When this TCP client socket receives some message, the message contains information such as the package name of the application it should be addressed to, and of course - the data itself. This data is parsed and packed into an intent that is broadcast and eventually received by the application.

The TCP socket stays open even when the device's radio state turns into "idle" mode. Applications don't have to be running to receive the intents.

More information at http://developer.android.com/google/gcm/gcm.html

150
votes

Android keeps one active connection to Google's servers, but it doesn't use much power or data, because no traffic is sent along it until something sends a Google Cloud Messaging (GCM) message to an app on your phone. There's only one connection on the phone, used by all apps: installing a new app that uses GCM doesn't add any extra load.

The first step in GCM is that a third-party server (such as an email server) sends a request to Google's GCM server. This server then sends the message to your device, through that open connection. The Android system looks at the message to determine which app it's for, and starts that app. The app must have registered with Android to use GCM, and it must have the relevant permission. When the app starts, it might create a notification straight away with the data from the message. GCM messages are very limited in size, so the app might instead open a normal connection to the third-party server to get more information (for example, downloading the headers of new emails).

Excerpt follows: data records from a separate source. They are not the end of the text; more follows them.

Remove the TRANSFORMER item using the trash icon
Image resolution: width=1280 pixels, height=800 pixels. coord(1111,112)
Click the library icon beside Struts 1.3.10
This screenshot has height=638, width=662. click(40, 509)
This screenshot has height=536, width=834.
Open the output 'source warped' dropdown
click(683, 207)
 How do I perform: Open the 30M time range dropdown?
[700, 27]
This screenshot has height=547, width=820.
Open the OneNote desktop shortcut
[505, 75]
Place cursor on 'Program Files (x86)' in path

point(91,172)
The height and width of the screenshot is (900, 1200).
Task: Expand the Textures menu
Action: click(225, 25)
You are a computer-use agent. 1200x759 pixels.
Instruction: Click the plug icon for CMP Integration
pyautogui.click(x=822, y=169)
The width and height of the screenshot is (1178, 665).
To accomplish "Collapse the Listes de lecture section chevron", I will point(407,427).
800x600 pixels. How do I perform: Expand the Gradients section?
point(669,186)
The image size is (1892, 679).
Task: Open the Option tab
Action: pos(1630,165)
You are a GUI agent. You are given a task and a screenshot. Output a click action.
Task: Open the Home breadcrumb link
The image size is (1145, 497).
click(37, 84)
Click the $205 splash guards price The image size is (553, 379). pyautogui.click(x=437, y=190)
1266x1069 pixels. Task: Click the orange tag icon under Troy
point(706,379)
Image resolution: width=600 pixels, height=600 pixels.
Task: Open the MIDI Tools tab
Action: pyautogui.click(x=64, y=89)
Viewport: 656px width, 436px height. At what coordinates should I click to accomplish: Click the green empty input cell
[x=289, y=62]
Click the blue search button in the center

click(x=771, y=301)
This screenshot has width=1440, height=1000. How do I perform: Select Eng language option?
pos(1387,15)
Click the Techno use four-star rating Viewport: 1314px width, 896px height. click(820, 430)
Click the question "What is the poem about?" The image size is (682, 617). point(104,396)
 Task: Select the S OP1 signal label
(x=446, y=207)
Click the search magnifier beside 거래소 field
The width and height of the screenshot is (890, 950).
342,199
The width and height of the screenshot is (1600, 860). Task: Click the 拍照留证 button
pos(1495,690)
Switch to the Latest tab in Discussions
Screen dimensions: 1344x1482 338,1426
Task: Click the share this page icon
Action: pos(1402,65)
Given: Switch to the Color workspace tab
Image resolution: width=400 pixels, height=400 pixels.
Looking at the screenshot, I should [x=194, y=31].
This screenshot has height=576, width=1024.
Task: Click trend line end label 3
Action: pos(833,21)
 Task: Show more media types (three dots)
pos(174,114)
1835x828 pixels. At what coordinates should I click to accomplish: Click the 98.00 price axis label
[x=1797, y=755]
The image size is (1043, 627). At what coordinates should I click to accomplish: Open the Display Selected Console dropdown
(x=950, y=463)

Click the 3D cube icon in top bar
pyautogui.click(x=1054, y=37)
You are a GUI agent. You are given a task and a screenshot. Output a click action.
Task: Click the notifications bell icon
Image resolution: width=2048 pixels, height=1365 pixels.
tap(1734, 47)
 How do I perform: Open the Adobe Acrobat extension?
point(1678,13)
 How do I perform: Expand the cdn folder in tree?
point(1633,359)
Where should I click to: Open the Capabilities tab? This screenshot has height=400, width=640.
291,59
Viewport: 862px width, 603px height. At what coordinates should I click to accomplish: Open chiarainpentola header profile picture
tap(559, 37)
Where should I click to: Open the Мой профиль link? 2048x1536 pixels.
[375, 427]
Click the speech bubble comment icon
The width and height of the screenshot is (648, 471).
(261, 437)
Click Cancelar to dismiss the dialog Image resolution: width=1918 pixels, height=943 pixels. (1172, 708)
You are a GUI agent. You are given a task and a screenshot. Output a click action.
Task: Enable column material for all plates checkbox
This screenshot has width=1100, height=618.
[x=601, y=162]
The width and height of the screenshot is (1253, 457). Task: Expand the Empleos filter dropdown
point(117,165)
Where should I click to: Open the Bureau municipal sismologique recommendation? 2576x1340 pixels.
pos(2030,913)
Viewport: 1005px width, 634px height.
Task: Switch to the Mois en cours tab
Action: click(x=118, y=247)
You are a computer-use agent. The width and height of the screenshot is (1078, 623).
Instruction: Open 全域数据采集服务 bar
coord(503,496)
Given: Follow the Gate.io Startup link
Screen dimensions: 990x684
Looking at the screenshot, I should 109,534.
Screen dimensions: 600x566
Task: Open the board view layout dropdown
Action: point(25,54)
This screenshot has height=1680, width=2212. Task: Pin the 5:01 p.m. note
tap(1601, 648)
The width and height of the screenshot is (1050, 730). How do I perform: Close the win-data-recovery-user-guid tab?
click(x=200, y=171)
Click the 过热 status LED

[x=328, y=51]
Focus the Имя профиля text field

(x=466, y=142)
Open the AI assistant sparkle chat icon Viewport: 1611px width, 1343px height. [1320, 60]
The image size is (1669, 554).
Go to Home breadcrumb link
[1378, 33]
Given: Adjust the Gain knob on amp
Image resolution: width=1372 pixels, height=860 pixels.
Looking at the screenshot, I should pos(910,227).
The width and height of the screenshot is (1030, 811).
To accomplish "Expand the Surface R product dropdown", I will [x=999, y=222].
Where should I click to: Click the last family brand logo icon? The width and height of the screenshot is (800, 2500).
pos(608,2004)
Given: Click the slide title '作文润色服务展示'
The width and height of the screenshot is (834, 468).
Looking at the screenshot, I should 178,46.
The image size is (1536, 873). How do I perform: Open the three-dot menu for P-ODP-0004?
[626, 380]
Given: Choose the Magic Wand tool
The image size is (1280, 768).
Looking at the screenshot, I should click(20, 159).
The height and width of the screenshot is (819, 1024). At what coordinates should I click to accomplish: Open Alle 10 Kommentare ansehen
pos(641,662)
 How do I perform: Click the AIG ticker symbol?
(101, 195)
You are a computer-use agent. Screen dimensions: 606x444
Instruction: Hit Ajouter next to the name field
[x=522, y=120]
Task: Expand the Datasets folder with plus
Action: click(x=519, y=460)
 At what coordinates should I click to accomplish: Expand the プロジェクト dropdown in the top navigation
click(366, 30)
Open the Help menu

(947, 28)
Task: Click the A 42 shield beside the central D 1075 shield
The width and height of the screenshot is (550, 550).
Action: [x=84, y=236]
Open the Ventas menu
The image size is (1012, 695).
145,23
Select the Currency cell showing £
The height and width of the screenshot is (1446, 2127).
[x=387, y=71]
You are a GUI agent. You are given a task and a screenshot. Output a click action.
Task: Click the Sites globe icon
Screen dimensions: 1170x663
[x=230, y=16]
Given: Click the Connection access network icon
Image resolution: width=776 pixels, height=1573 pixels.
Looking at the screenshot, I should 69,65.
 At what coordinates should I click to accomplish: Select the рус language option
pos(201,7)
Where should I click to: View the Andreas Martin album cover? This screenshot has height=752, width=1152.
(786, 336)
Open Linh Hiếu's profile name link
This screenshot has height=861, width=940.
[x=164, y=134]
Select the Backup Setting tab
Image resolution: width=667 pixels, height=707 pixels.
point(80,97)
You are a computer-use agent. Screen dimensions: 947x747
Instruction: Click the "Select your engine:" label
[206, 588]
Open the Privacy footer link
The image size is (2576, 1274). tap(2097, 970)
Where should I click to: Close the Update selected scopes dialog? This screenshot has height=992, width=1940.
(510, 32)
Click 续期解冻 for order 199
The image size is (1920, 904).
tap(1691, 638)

The advantage of using push notifications is that apps don't have to run at regular intervals to check for new data, saving both power and data. The advantage of having a centralized mechanism like GCM is that the device only needs one open network connection and the Android GCM system is the only thing that needs to keep running, rather than each app having to stay running in the background to keep its own network connection to its own server.

Took this from : Source Also see here.

10
votes

You can implement the push notification on android yourself with a long polling tcp connection. But that would involve maintaining an extra socket => battery drain. Or you can open a connection at regular intervals using the Alarm Manager.

Google probably opens one socket for all the C2DM push notifications, hence its more battery efficient.

4
votes

As of April 10, 2018, Google has deprecated GCM. The GCM server and client APIs are deprecated and will be removed as soon as April 11, 2019. Migrate GCM apps to Firebase Cloud Messaging (FCM), which inherits the reliable and scalable GCM infrastructure, plus many new features.

https://firebase.google.com/docs/cloud-messaging/

1
votes

Yes, you're right. Google had a service (GTalk Service) and this service asked Google servers in some periods of time.